ETA potatoes. That’s what it was. Half the people said to put potatoes on your eyes, the others said to go to a doctor and get some kind of eye drops.

I’ve heard of the potato thing too. I’m guessing that the coolness of the potato might provide some relief but it can’t last very long.

How long were you looking at the sun that it ended up hurting your eyes? Did you immediately realize the mistake and stop to put the filter in, but your eyes had been damaged pretty much instantly? Or were you looking at the sun for a while before you realized the filter wasn’t in?

One factor is distance. Intensity is inversely proportional to the square of the distance from the source. The guy holding the torch has his face about 12 inches from what he’s welding. If you’re six feet away, then the intensity of the radiation reaching you is 1/36 of what reaches him.

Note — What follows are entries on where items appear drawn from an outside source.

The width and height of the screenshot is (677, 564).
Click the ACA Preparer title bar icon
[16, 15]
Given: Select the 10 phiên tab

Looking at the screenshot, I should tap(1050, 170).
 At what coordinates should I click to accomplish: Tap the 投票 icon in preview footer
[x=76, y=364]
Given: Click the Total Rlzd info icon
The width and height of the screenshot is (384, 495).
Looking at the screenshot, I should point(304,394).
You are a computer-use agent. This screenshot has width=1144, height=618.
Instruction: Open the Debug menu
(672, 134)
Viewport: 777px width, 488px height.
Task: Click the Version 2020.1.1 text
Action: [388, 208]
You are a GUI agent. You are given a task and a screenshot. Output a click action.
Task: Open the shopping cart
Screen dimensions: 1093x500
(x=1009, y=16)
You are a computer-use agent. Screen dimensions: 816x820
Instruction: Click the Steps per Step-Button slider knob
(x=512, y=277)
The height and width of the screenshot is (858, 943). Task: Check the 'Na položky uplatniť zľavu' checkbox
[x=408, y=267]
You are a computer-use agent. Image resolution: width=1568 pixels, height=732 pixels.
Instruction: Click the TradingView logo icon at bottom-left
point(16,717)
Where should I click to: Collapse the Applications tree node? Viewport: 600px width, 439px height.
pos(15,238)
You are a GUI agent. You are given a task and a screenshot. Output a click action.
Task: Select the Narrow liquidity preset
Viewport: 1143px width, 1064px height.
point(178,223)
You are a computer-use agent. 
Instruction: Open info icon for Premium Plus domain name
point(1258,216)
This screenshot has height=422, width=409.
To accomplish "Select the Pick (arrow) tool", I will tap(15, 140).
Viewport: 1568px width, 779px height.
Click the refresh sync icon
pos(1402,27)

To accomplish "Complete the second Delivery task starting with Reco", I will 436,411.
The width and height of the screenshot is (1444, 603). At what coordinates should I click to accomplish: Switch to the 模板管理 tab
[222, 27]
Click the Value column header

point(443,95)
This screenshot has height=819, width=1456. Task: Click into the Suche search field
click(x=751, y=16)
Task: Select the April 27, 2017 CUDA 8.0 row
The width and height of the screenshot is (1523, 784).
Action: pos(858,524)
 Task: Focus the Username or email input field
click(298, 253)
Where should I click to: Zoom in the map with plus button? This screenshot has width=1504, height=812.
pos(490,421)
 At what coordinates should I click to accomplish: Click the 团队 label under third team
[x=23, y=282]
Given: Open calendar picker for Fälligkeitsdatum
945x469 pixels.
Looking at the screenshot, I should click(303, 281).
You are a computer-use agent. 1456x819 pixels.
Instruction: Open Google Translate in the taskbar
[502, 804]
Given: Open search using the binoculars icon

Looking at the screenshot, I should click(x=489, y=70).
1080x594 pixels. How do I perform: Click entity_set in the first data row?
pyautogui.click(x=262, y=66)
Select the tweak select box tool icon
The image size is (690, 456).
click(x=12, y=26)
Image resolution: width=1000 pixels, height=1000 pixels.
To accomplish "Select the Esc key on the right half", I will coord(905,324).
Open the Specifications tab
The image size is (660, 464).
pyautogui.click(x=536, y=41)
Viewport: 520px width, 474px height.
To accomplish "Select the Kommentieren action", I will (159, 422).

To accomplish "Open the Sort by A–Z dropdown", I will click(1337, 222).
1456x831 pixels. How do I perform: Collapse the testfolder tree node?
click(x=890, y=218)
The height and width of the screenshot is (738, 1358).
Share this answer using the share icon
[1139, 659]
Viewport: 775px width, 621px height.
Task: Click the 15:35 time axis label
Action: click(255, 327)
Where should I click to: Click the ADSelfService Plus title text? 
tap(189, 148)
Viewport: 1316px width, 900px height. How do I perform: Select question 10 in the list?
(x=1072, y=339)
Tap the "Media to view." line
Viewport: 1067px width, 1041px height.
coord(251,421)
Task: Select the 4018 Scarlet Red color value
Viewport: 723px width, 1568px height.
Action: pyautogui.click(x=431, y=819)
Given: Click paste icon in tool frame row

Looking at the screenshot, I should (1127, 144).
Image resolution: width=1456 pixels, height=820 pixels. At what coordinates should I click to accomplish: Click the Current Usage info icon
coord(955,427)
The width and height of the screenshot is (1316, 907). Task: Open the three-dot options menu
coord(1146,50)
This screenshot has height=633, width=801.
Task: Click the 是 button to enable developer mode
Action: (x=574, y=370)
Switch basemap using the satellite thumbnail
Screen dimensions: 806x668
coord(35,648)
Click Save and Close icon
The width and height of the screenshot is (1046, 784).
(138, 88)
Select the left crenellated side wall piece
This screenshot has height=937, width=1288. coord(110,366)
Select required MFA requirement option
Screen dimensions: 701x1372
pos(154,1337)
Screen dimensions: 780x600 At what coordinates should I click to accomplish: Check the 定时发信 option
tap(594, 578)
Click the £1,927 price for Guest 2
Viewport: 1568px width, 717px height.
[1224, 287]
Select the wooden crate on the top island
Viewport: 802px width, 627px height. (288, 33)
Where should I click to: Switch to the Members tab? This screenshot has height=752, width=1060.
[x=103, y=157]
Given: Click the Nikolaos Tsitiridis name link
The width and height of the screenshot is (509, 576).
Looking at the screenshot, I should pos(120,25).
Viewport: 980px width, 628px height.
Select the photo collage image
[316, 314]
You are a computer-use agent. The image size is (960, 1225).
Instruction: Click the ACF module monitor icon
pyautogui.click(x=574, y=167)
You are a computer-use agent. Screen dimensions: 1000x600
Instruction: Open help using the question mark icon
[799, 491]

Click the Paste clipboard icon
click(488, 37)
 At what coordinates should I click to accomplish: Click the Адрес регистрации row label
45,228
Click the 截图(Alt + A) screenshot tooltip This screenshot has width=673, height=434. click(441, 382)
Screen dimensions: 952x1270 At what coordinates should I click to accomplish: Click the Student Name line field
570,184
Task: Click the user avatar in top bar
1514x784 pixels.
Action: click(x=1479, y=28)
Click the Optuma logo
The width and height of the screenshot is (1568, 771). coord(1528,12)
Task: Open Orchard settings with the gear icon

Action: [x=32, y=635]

It also depends on the type of welding. In stick welding, there’s more smoke that tends to block a lot of light from escaping the scene. In TIG/GTAW welding, there’s very little smoke, so most of the generated light escapes.

Personal account:
I once had a project where I had to do some tack-welding (this is where you don’t use any filler metal and just hit your parts with a very brief blast of high current, like a fraction of a second, melting a tiny amount of the parent metal to hold the parts together so you can weld it up later without having to clamp anything). Not having an auto-darkening welding helmet, I just closed my eyes and blasted the parts. Without thinking too much about it, I did a bunch of tack-welds like this. 180 of them in a row. All told, I exposed my face to maybe a minute of radiation. I developed a severe, blistering sunburn on my face. A couple of days later I went and bought an auto-dark helmet so I would never again be tempted to tack-weld with a bare face. :smack:

Near the end of this page,, there’s a table showing the optical properties of some common welding shields. “Shade 10” is a level that’s commonly recommended for general stick/TIG/wire welding. As you can see from the numbers, it blocks the vast majority of incident light. If you’ve never looked through one of these, it’s pretty dark under normal lighting conditions; you’d have some difficulty navigating a cubicle-laden office area. But it’s perfect for welding - the arc and its immediate surroundings are bright and easy to see, but not overwhelming.

Here’s the cutting edge of technology for welding visualization: HDR welding imaging. Cameras capture the welding scene and compress the huge range of illumination intensities down to something that can be displayed on a monitor. Now you can see not just the arc, but also the surrounding scene, all very clearly.

If I ask incredulously for a cite, will I hear a whoosh?
Otherwise, cite?

My welding improved a lot after I learned that I didn’t need to keep it at arms length, which is closer to 3 feet for me. For some reason the arc intimidated me a lot, and I was trying to keep my face as far back as possible.

Looks like there’s at least a grain of truth to it.

The Master speaks.

Fumes/smoke can be an issue if you get ridiculously close, but good ventilation can minimize this.

Getting close enough can be difficult as we age and our eyes lose their ability to focus at close range. Welding shops often sell “cheater” lenses like this one, basically a pair of magnifying glasses that clip inside your welding helmet.